I tend to make  what I'd call folk craft, with a sense of discovery and learning. It is, I hope,  a poetic and simple form of art and craft for a more ecological and aware society. I have been influenced by the pottery training I received and this has led to an interest in Japanese pottery and aesthetics. 


民芸陶器 Mingei - touki   and  小代焼  Shoudaiyaki.

The term mingei, 民芸 (folk art) was coined by Yanagi Soetsu (1889-1961) in 1926 to refer to common crafts that had been brushed aside and overlooked by the industrial revolution. Yanagi's book "The Unknown Craftsman" has since become a classic. Mingei is an abbreviation of “minshu-teki kogei” which means “hand-crafted art of ordinary people.” The Mingei products are mostly ordinary and utilitarian objects.

In the wake of the great tide of industrialism in the early part of the last century in Japan, something of the human touch and spirit was lost in everyday articles of use. It was with a sense of urgency that Yanagi and his lifelong companions, the potters Bernard Leach, Hamada Shoji, Tomimoto Kenkichi (who later left the Mingei group) and Kawai Kanjiro sought to counteract the desire for cheap, mass-produced products by pointing to the works of ordinary craftsmen that spoke to the spiritual and practical needs of life. The mingei movement is responsible for keeping alive many traditions.

Another style that can be grouped with Mingei is Shodai-yaki,
小代焼. Shodai employs iron-rich clay, over which a dark brown iron glaze is applied, and then over it rice-straw ash-glaze is either ladled or dramatically dripped on. It is also referred to as Koshiro-yaki

Made from a local iron rich clay, a particular feature of this ware is its bold and yet simple rustic character.

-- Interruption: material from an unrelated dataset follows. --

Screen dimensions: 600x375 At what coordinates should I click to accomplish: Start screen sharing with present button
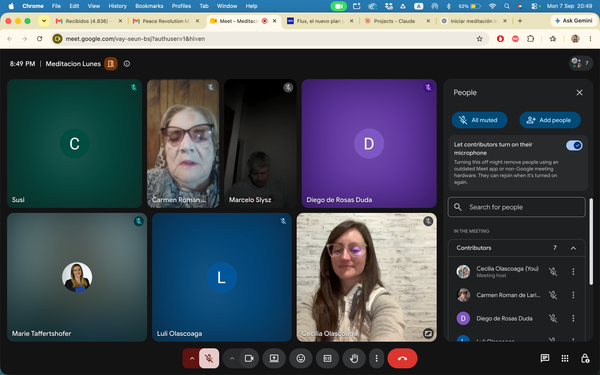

By modifying the blend of glazes and by utilizing the changes which take place at different firing temperatures, delicate control is exercised over the production of colors for the blue, yellow and white Shodai-yaki. In addition, the dribbled, extravagant patterns and the depth of color of the glazes harmonize with the forms of the pieces, to produce this sense of bold simplicity.

Mingei works are often found to be unsigned, because at the time they were just another local item.  Like many a local artist, they are not contemporary, and are working to their own muse, not giving  fame or fortune any importance.

(part credit to Robert Yellin)


 


bowl2004.jpg
Bowl, made at Hagi, h7cm x d17 cm

vase2021.jpg
Vase, made at Tajimi, near Seto.
AkaShino glaze. h16.5 x d10.5 cm

bowl2020.jpg
Teabowl, made at Tajimi, near Seto.
AkaShino glaze. h9 x d11.5 cm.
bowltajimi.jpg
Shino glaze, h7cm x d11cm.

pottamba.jpg
Handmade pot, Tamba,
ash glaze, h12cm x d10cm.

BACKGROUND NOTES:

  • The word traditional is used to define the time honored, long-established, domestic pottery shapes and forms and the process of manufacture. It does not mean a psychological conformity or limitation of skill and ability for the potter.

  • In drawing attention to the small scale maker of domestic utilitarian pottery, the local maker of pottery, it is not prescribing design, aesthetic direction or purpose, or industry development, good or bad.

  • The understanding of what kind of pottery this may refer to, is not limited to what I have described. Essentially it is about the hand-maker, and anyone is open to make a contribution.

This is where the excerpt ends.